== Segment start ==
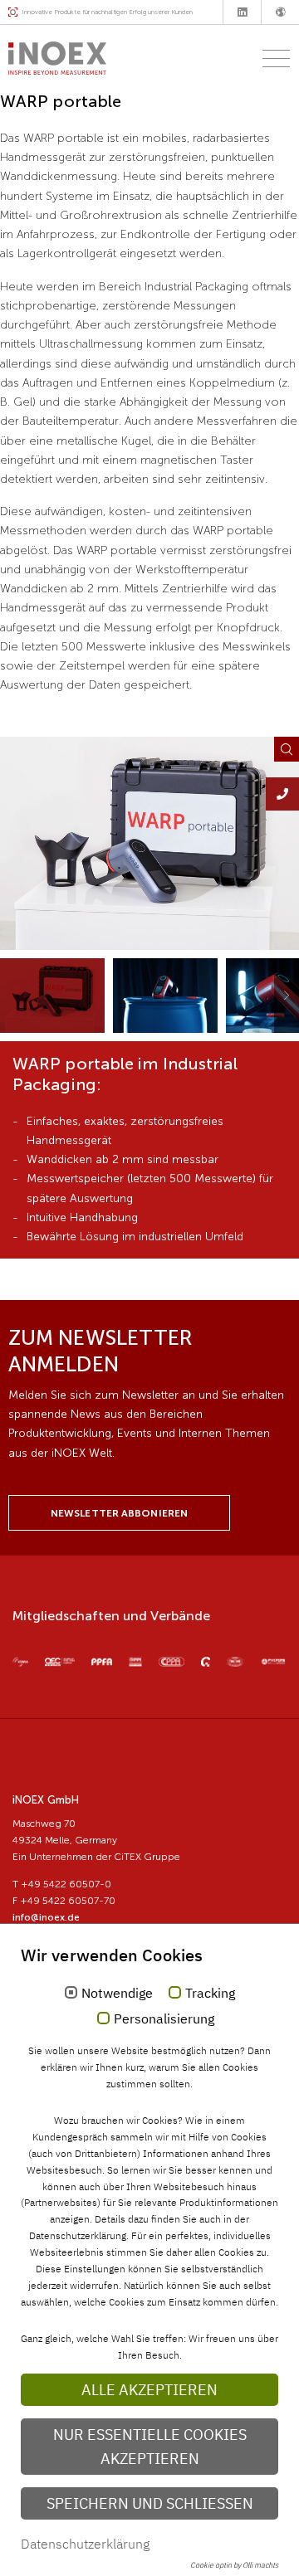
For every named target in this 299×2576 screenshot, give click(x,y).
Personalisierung (164, 2019)
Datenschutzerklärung (85, 2543)
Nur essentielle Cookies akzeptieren (150, 2446)
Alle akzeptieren (149, 2389)
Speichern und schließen (150, 2503)
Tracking (210, 1993)
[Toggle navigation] (271, 58)
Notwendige (117, 1993)
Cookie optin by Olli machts (234, 2564)
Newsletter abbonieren (119, 1513)
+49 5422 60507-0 (66, 1884)
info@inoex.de (46, 1917)
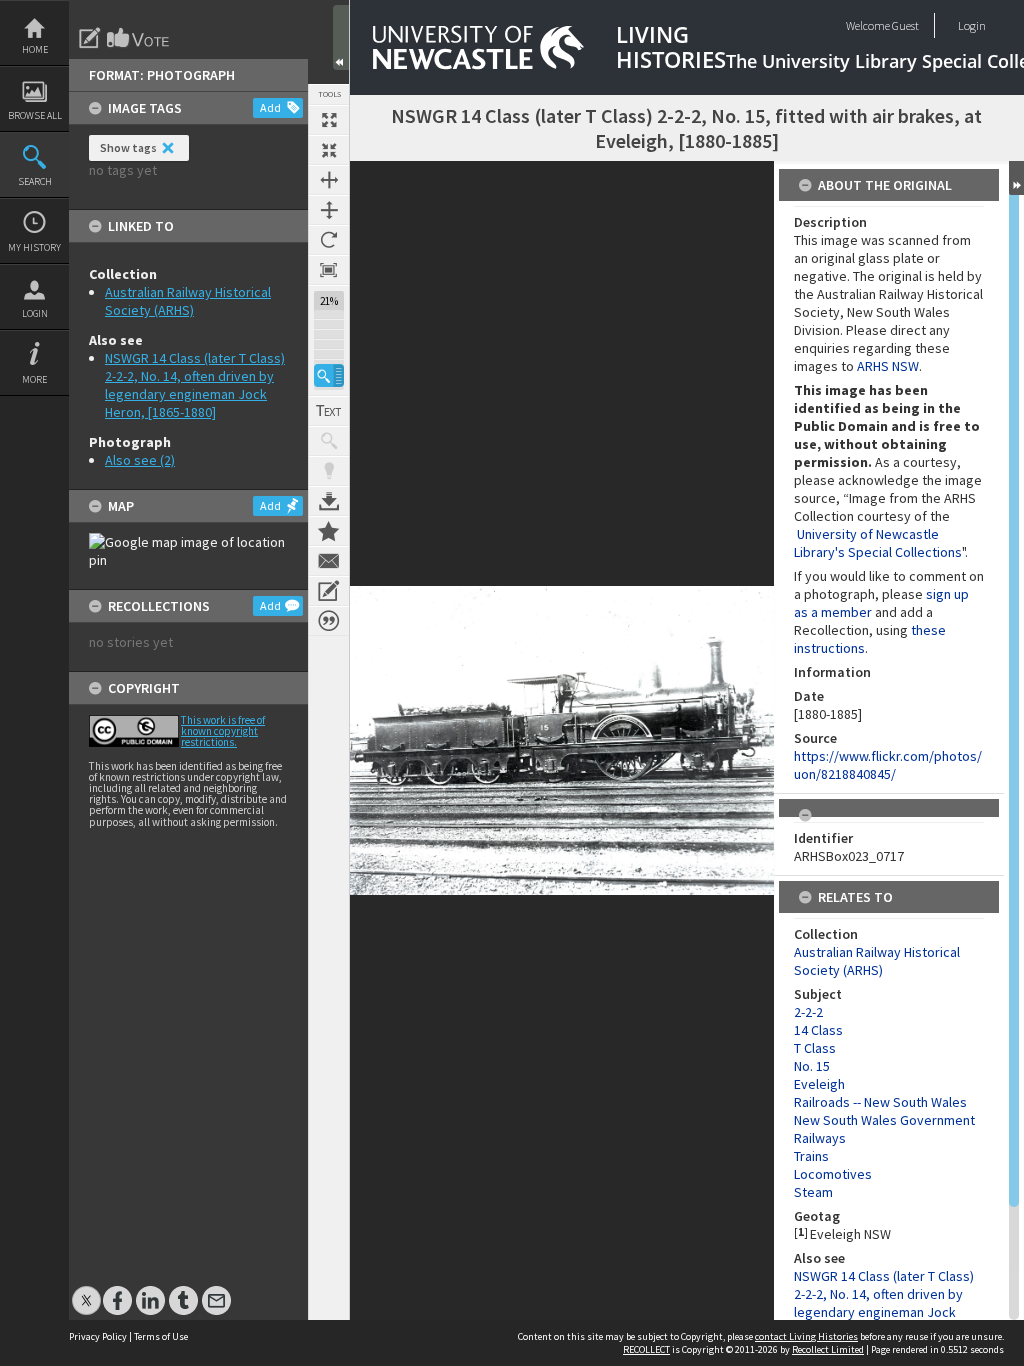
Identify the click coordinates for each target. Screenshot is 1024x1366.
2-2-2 (808, 1012)
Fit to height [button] (329, 210)
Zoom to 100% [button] (329, 270)
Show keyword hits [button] (329, 441)
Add (270, 107)
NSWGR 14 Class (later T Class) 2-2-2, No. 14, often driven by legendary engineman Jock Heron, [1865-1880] (195, 385)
== Segment end ==
## Your goal
Every line of the entries above that includes "akzeptieren" should be copied.

## Response below
Nur essentielle Cookies akzeptieren (150, 2446)
Alle akzeptieren (149, 2389)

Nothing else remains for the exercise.